JPH07294881A - Liquid crystal display device - Google Patents

Abstract

PURPOSE:To provide the active matrix type liquid crystal display device which has small visual angle dependency. CONSTITUTION:Plural voltages which are different b >=20% are applied in a one-frame period and set so that liquid crystal sufficiently responds to them. In concrete, there are a method which performs writing >=2 times in the one- frame period 26, a method which varies a common voltage >=1 time in the one-frame period 26, or a method which makes the time constant of the liquid crystal smaller than the one-frame period 26. In either case, the response speed of the liquid crystal is preferably faster than the one-frame period 26.

Description

Detailed Description of the Invention

[0001]

BACKGROUND OF THE INVENTION 1. Field of the Invention The present invention relates to a liquid crystal display device,
In particular, it relates to an active matrix liquid crystal display device.

[0002]

2. Description of the Related Art TN (twisted nemeti)
c) Liquid crystal is applied to a TFT (thin film transistor)
tor) and MIM (Metal Insulator)
The active matrix type liquid crystal display device combined with an active element such as a diode is now the mainstream of the flat panel display because of its features such as high contrast, high speed response, large display capacity, full color display and low power consumption. .

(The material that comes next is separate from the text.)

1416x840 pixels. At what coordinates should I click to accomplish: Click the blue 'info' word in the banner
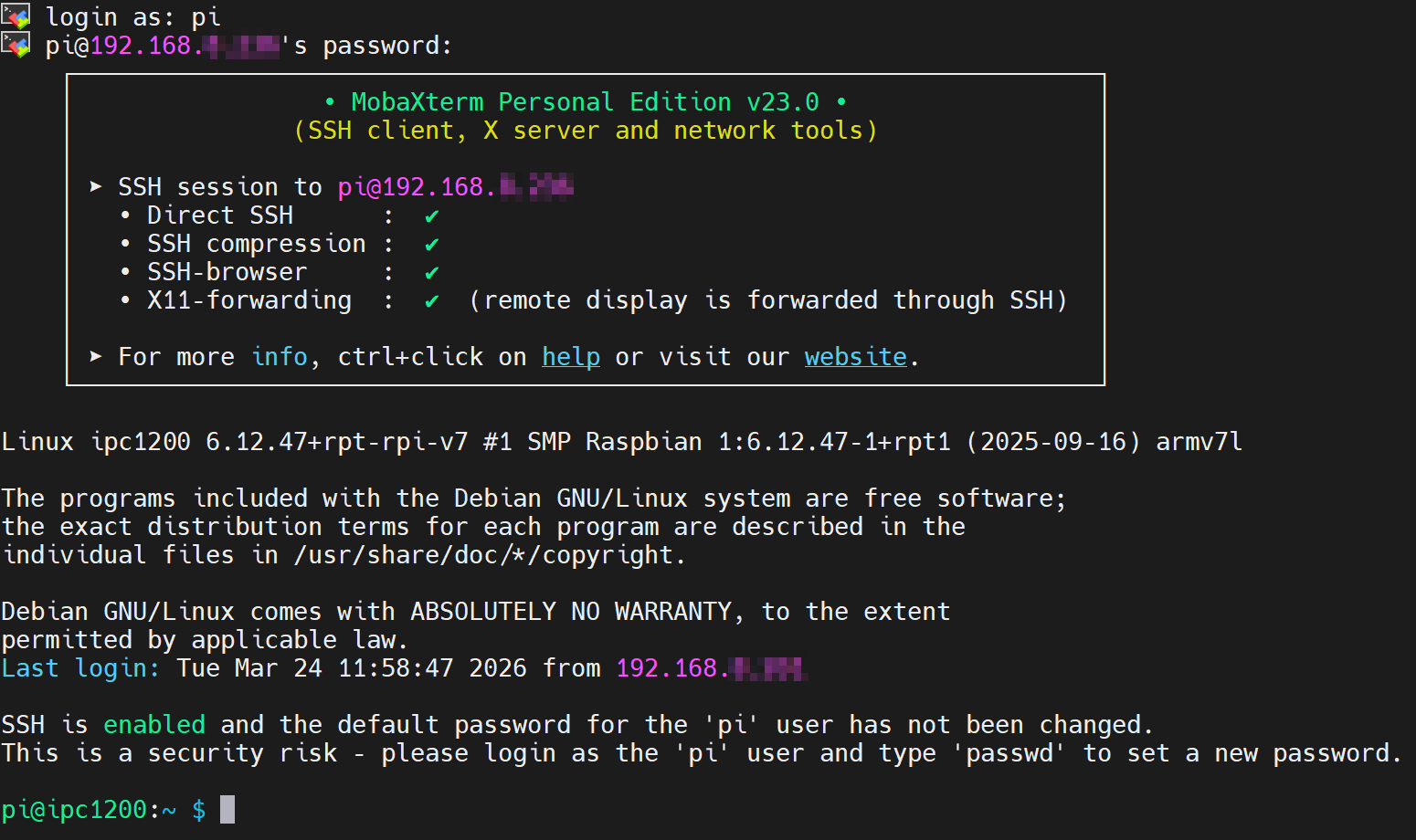(x=280, y=357)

The TN liquid crystal has a poor steepness in the voltage transmittance characteristic, and a high-contrast large-capacity display cannot be performed by the voltage averaging method. Therefore, the active element is used as a switch, and the necessary charges are injected (writing) by closing for a certain short period of time, and opened and held for the other periods. By doing so, it is possible to apply a required voltage to a required pixel even in a large-capacity display, and a high-contrast display is realized.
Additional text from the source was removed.